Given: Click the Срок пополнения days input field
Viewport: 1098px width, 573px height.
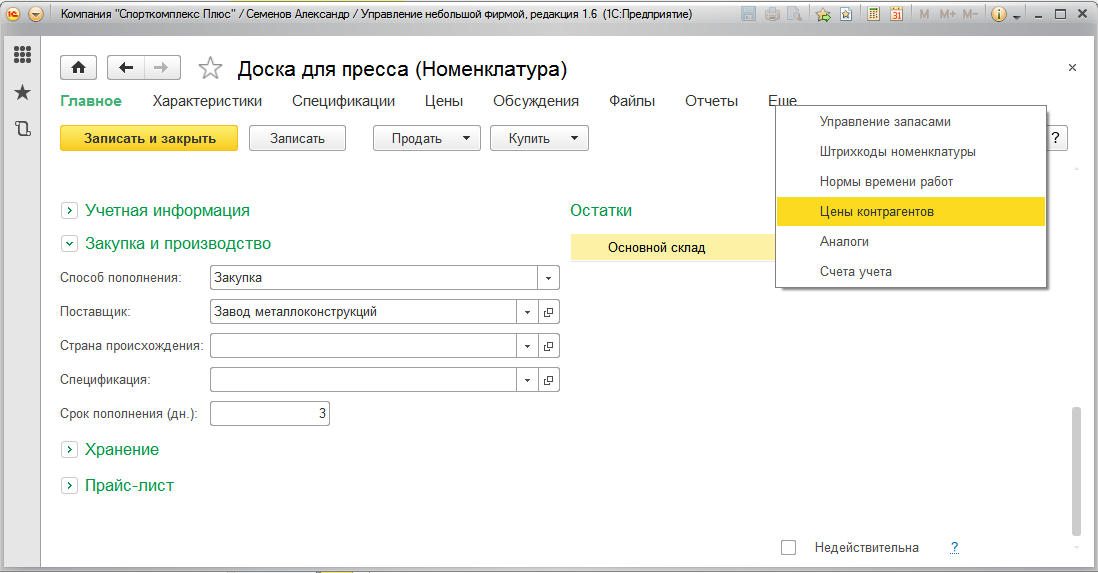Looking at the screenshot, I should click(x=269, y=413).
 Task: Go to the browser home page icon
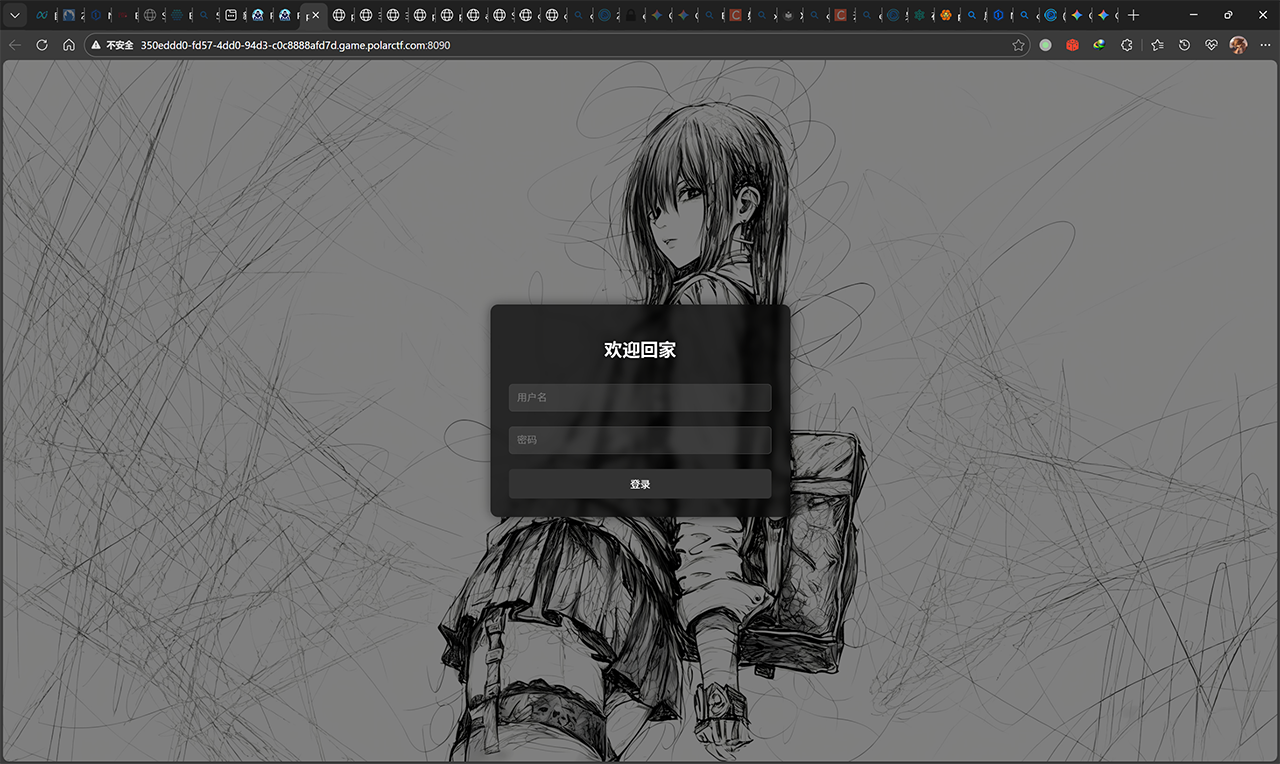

==============================

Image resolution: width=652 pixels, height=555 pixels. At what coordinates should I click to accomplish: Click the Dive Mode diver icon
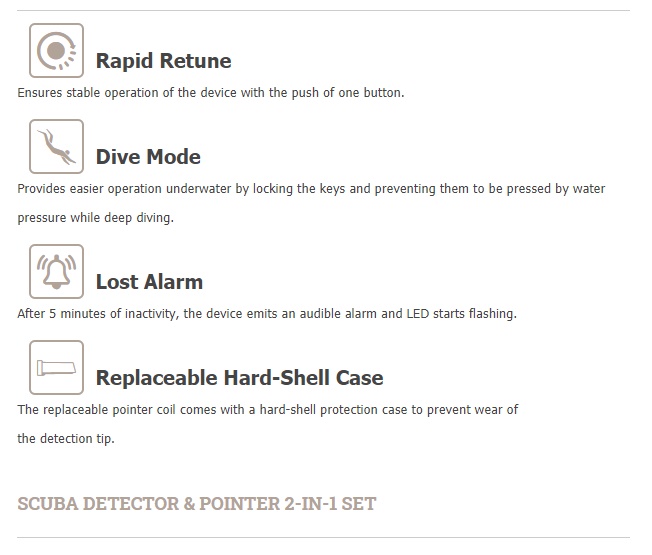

==============================

## SHORT PROBLEM
Format the lines as a Markdown table with the columns "Row" and "Line." Begin at the line that contains "Given: Click the", stop after the line that contains "Task: Go to the browser home page icon", number each row, skip blank lines, and leave the pictures out.

## WRITTEN RESPONSE
| Row | Line |
|---|---|
| 1 | Given: Click the Срок пополнения days input field |
| 2 | Viewport: 1098px width, 573px height. |
| 3 | Looking at the screenshot, I should click(x=269, y=413). |
| 4 |  Task: Go to the browser home page icon |